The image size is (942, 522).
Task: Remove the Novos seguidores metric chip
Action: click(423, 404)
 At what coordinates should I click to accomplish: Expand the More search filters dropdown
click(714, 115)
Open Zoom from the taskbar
══════════════════════════════
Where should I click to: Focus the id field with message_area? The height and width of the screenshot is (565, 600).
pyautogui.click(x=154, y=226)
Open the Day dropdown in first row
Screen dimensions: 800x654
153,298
══════════════════════════════
**Your instructions**
Each line of the entries that contains the word "Open" should be listed.

**Response to the task**
Open Zoom from the taskbar
Open the Day dropdown in first row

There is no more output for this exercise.